Te despiertas y basta.
Se llamaba Tyler Durden y trabajaba como proyeccionista de cine para el sindicato; también era mesero de banquetes en un hotel céntrico, y me dio su número de teléfono.
Así nos conocimos.
Tyler Durden es más que un personaje de ficción, es un artista que existe por medio de las palabras de su escritor, Chuck Palaunik, quien le da vida a sus más locos proyectos en una historia que entreteje la publicidad, la intimidad y el funcionamiento del sistema, hablando de la crisis y el colapso como una oportunidad de renovarse o perderse en la autodestrucción.
¿Qué esperar de la perfección?
Tocar fondo.
Y perder el sentido.
Que nada importe.
Que importa la perfección, ¿para qué sirve? Sonreír. Todo está muy bien. Perfecto.

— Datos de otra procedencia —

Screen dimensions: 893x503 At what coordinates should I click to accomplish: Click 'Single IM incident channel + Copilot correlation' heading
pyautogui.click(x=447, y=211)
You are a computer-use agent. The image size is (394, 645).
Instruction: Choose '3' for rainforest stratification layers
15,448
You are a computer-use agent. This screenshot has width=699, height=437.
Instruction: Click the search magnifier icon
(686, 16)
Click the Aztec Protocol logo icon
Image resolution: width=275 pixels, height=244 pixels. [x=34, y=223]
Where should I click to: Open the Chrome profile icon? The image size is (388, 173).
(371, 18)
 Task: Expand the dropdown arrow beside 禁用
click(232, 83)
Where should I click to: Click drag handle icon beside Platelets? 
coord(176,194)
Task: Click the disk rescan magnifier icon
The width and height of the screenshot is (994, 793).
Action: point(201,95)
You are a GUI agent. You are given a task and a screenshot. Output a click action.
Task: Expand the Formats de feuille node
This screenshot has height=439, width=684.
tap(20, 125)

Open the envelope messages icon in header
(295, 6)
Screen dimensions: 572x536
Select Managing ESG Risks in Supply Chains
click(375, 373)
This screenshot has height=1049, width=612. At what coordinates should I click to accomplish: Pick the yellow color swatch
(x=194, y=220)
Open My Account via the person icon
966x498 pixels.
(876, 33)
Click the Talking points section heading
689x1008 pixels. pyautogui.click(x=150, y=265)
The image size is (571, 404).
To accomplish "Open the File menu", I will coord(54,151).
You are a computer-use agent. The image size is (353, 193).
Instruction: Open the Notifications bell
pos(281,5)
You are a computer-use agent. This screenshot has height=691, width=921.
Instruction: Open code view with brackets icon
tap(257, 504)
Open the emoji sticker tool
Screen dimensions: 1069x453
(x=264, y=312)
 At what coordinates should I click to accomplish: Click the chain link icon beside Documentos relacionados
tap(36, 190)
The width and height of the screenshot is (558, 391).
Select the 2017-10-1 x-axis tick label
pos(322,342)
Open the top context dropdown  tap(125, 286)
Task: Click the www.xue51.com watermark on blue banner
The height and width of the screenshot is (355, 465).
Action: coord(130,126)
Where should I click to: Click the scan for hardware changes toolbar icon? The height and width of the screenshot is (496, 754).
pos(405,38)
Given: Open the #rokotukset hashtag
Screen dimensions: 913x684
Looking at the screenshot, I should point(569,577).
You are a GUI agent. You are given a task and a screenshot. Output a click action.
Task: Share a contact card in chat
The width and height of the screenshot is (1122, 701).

Es evidente que Tyler Durden tiene su propio statement, un discurso que va a dar hospedaje a quienes le creen y ven en él, la esperanza de una nueva vida. Su vibra decadente va a ganar millones de seguidores alrededor del mundo, estos regaran la voz convirtiéndolo en leyenda.
¿Qué es la perfección?
Yo le pregunto a Tyler Durden.
¿Un punto culmen? ¿un estándar? ¿un clic? ¿magia?
¿Un pico en el sube y baja de la vida?
En el cosmos habitan la perfección y la belleza y a su vez, el cosmos habita dentro de nuestros cuerpos y nuestras mentes; así como en el caos está la armonía.
En diferentes partes de la narración podemos hacernos una imagen clara de sus obras, ya sea alguna intervención, un happening o una instalación, todas van más allá de los límites y para lograrlas necesitará de un equipo especial que se encargue de la logística. En Paper Street queda la sede principal de la organización subversiva liderada por Tyler para llevar a cabo su arte, los miembros son voluntarios leales preparados para recibir las estrictas instrucciones de su líder, en el que confían plenamente y por el cual estarían dispuestos a morir, pues están ahí para rendirle culto.
Tyler Durden es un ideal, surgió del deseo de ser, como un sueño: es el mal ejemplo que admira el hombre perfecto. Por eso irradia confianza y es tan fácil seguirle, representa las ganas de trascender como algo más, transgrediendo la sociedad, conociéndola para manipularla. No tiene miedo, no pide permisos, es desprendido, pero quiere dejar una huella y marcarnos. Eso lo hace un artista.